◆ Problem to solve
In the listing, some lines may hold the string "Viewport"; report how many do, as a bare number.

··· Data for analysis

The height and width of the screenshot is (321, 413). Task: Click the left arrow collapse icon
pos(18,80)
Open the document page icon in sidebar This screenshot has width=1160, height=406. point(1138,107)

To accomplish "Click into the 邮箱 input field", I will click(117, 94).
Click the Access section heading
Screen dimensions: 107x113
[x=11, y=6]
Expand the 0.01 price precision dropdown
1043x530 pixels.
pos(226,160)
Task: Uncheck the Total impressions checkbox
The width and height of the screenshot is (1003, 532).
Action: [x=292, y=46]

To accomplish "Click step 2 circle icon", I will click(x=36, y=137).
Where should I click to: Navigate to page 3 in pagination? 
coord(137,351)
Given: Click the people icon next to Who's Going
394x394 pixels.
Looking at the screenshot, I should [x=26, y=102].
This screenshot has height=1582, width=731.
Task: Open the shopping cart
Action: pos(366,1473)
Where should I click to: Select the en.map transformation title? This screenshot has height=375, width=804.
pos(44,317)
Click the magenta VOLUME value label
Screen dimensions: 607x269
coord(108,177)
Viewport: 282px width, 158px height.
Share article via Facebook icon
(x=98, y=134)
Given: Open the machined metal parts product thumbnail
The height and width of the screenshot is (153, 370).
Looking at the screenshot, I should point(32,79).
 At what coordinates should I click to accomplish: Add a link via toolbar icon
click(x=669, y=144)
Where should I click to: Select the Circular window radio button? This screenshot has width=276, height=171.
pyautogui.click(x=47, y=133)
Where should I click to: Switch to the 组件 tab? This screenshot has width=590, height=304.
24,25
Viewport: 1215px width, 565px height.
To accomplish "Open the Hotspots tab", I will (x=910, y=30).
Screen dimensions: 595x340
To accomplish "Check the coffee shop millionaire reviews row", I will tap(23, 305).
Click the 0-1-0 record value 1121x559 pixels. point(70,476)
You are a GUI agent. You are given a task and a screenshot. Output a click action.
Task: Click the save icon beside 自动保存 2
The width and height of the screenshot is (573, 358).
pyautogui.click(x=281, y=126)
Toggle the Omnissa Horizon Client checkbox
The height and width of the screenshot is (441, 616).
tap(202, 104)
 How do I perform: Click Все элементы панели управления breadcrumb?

······

◆ Answer section
2